The escalation came as the US secretary of state, John Kerry, met the Russian foreign minister, Sergei Lavrov, in London.
Crimean residents will choose on Sunday whether to join Russia or to reinstate the constitution of 1992, under which Crimea enjoyed great autonomy from Kiev.
Donetsk, a largely Russian-speaking city in eastern Ukraine where many residents have close ties to Russia, declared a day of mourning on Friday after one person was killed and more than two dozen injured in a mass fight.
The city has been the site of repeated standoffs between pro- and anti-Russian demonstrators.
On Friday, protesters from a pro-Russian demonstration fought with those from a rally "for a united Ukraine", resulting in the death of a 22-year-old man and injuries to a reported 26 people.
Other reports said 28 people had been injured and that the young man had been stabbed to death.
Ukrainian media said pro-Russian protesters had attacked first, but the foreign ministry and Russian media reported that armed men had attacked peaceful pro-Russian demonstrators.
In a statement released in response to the clashes, the foreign ministry said Kiev was not in control of the situation in the country and had failed to guarantee demonstrators' safety.
"Radical far-right gangs armed with traumatic firearms and clubs, who began to arrive in the city yesterday from other regions of the country, attacked peaceful protesters who came out on the streets to express their attitude towards the destructive position of the people who call themselves the Ukrainian government," the foreign ministry said in a statement.

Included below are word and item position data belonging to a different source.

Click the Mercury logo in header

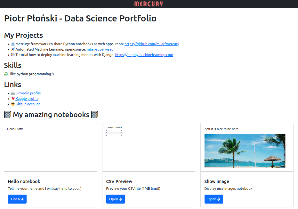click(x=149, y=4)
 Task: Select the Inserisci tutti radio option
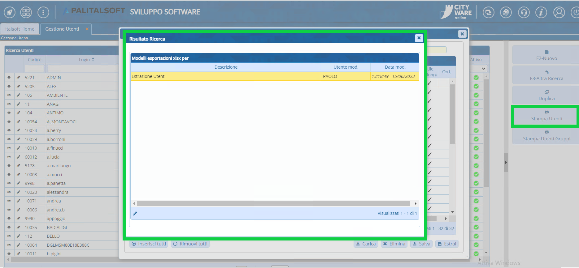coord(149,244)
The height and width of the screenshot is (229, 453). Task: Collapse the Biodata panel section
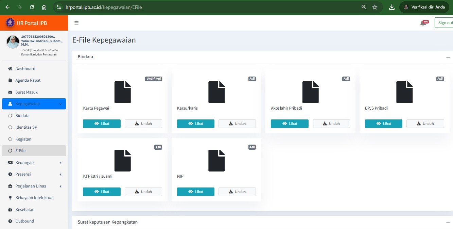448,57
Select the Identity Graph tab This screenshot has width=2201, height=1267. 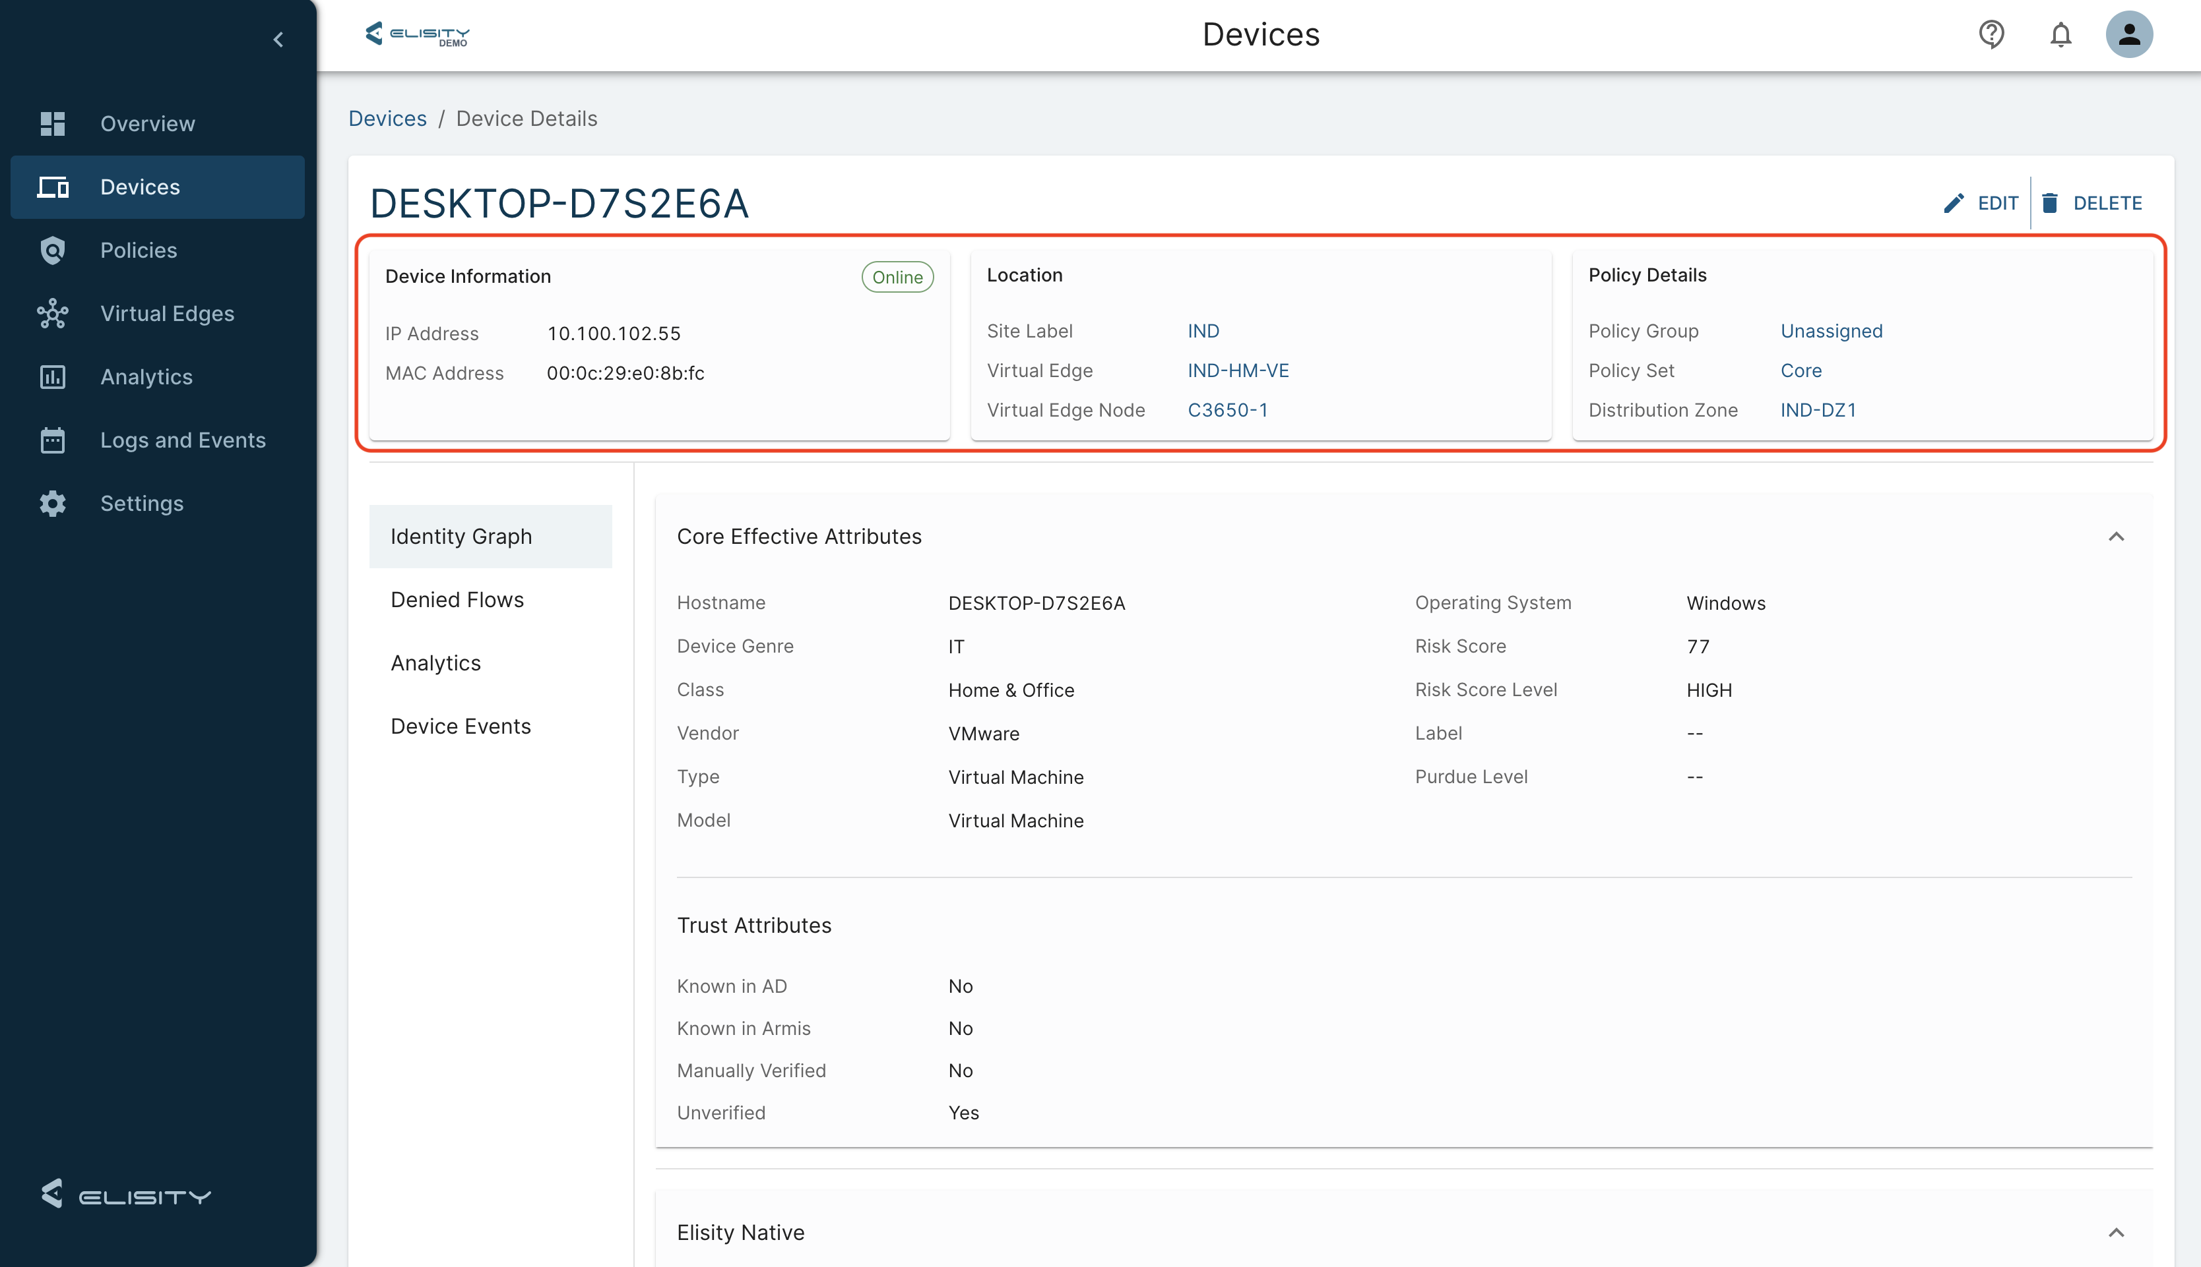(461, 537)
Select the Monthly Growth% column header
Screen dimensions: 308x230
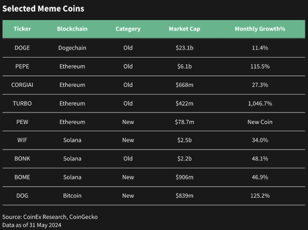click(260, 29)
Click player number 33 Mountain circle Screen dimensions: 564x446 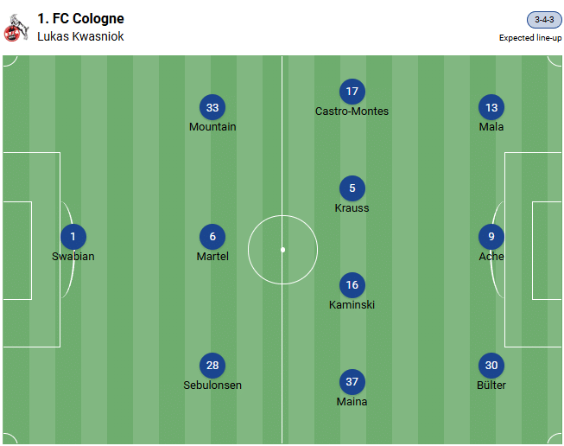pos(212,107)
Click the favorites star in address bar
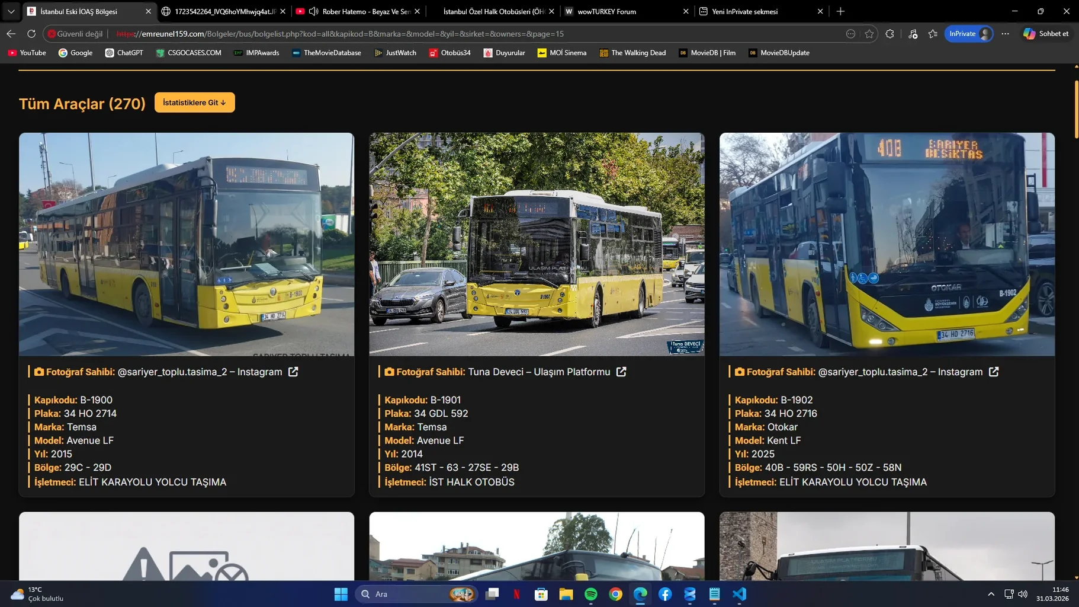The height and width of the screenshot is (607, 1079). click(x=869, y=34)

The statement also hinted that Russian forces could intervene in eastern Ukraine to protect Russians there, the same justification used for sending troops to occupy key facilities in Crimea.
"Russia recognises its responsibility for the lives of countrymen and fellow citizens in Ukraine and reserves the right to take people under its protection," it said.

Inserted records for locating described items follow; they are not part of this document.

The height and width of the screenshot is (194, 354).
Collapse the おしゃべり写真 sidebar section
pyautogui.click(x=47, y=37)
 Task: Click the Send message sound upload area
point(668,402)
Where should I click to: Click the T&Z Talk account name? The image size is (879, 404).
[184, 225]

The foreign ministry website was not working on Friday afternoon, but much of the statement was carried by Russian news agencies.
The head of Ukraine's security service wrote on his Facebook page on Friday that four people had been detained in connection with the violence in Donetsk and that "these detainments are only the beginning".

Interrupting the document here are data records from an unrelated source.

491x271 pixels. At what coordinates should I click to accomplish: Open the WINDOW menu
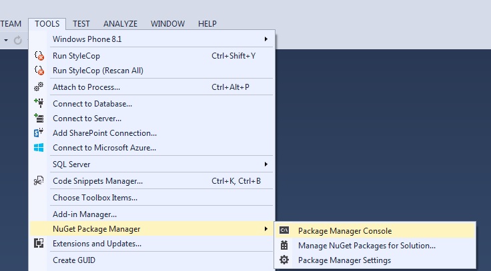pyautogui.click(x=167, y=24)
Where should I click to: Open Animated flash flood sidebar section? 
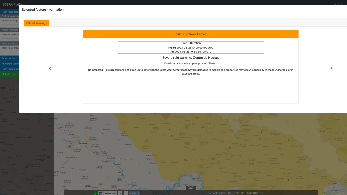click(x=9, y=64)

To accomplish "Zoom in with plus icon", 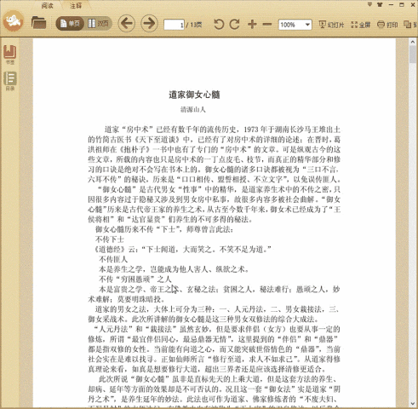I will pyautogui.click(x=252, y=24).
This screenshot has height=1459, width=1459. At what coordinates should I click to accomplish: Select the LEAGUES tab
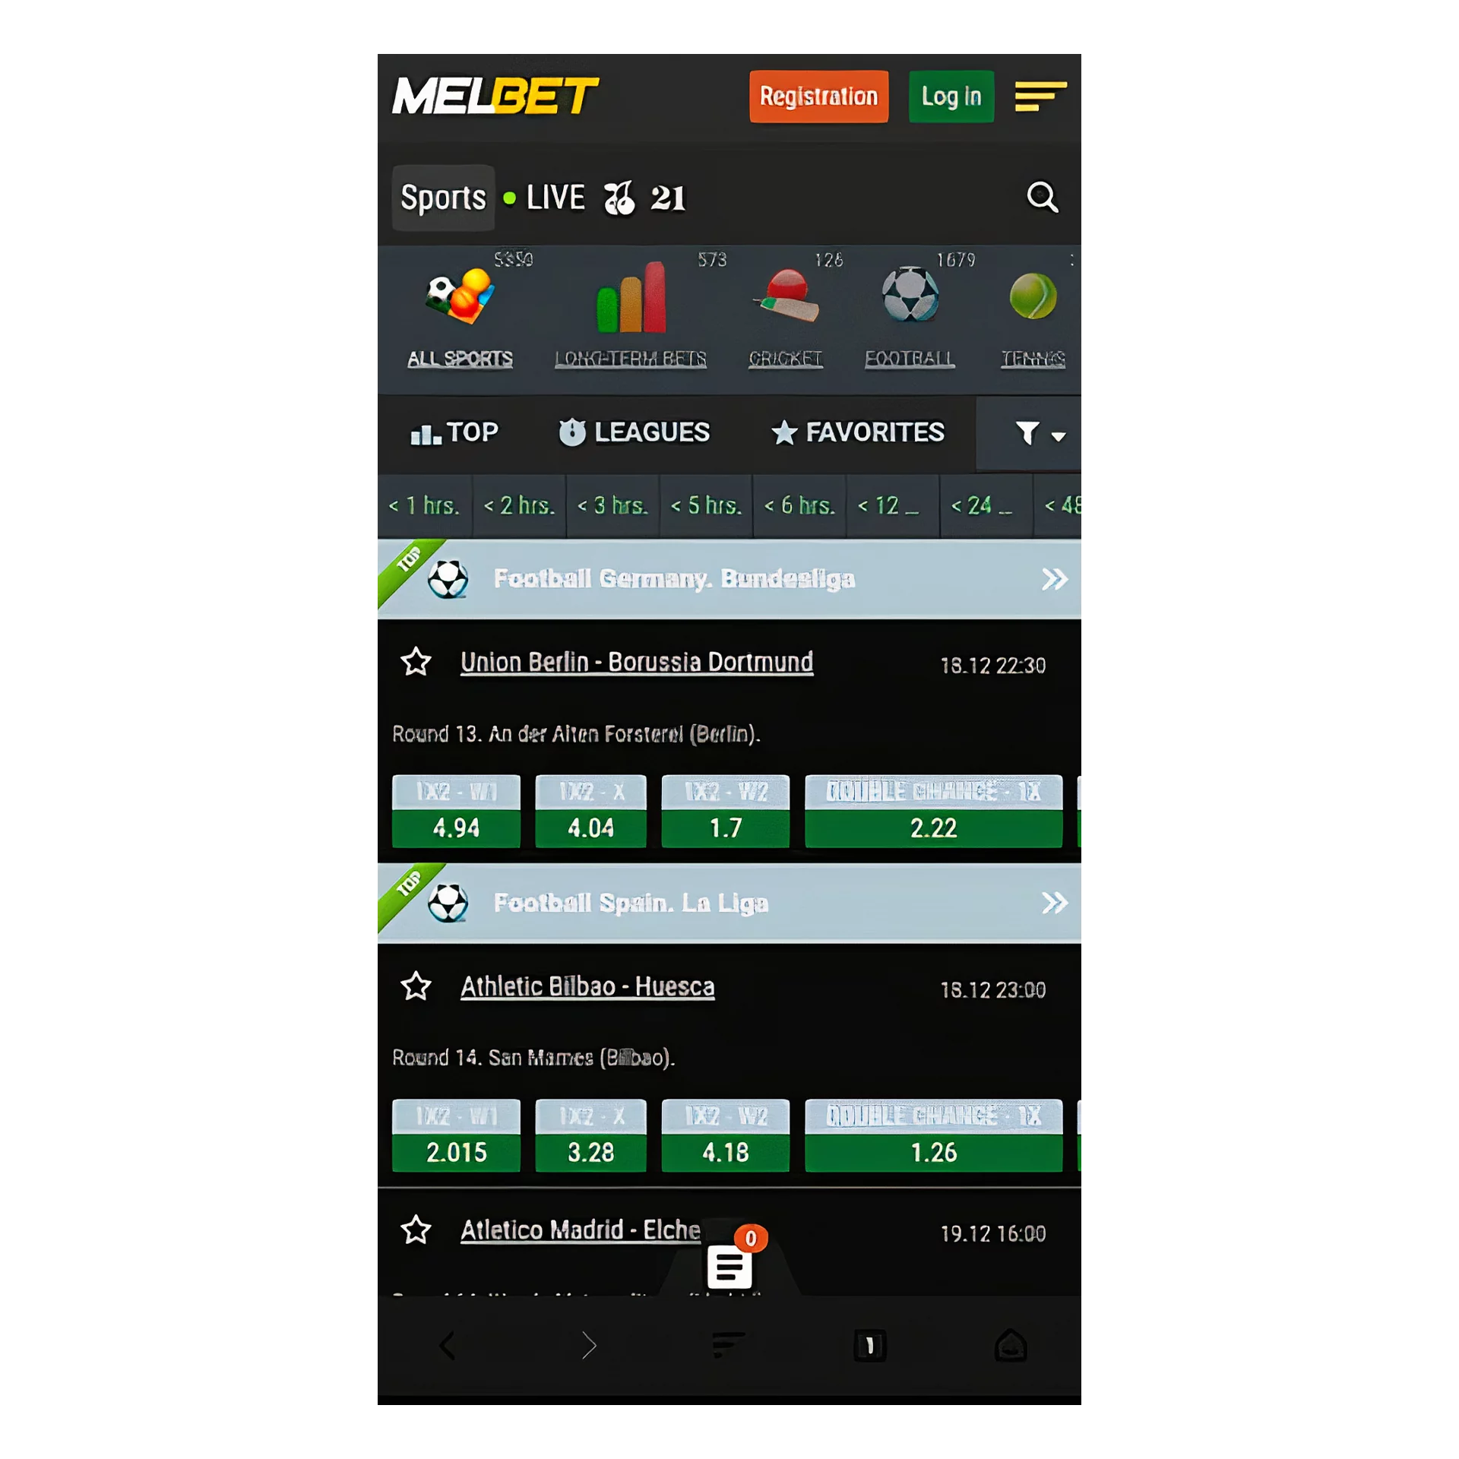[632, 432]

Russian troops and armoured vehicles had massed on the border with eastern Ukraine on Thursday, alarming Kiev, where the acting president, Oleksandr Turchynov, said in a statement that the Russian forces were "ready to intervene in Ukraine at any time".
The Russian defence ministry admitted in several statements that at least 10,000 troops had gathered in provinces along the border, but said they were there only to participate in intensive exercises.
Moscow also ordered six Sukhoi-27 fighter jets and three transport planes into Belarus, located on Ukraine's northern border, to head off what the Belarusian president, Alexander Lukashenko, said was a potential Nato threat.
In response to the buildup, the German leader, Angela Merkel, warned Moscow in her strongest language yet that it risked massive political and economic damage if it refused to change course on Ukraine.
Donetsk resident Anton Nagolyuk, who was present during the clashes, said the attacks originated from the pro-Russian part of the demonstrations.
The pro-Russian protesters had arrived at Lenin Square before the pro-Ukrainian ones, and police at first kept the two sides apart.
The pro-Russian side threw eggs and firecrackers, and when the rally ended they started to beat pro-Ukrainian demonstrators, Nagolyuk said.
The man who was killed was from the pro-Ukrainian side, he said.
"Some of the people definitely came from Russia to provoke people, but I don't know exactly how many of them there were," Nagolyuk said.
"It's true there are many Donetsk residents among the [pro-Russian demonstrators], but it seems to me the most active ones are Russian," he added.
According to Nagolyuk, many of his fellow residents fear Russia will invade their part of the country.
"They were deliberately waiting for a death, an excuse to bring their troops and tanks into Donetsk, Lugansk and Kharkov," he said.
"It seems to me almost everyone is afraid of war and Russian troops."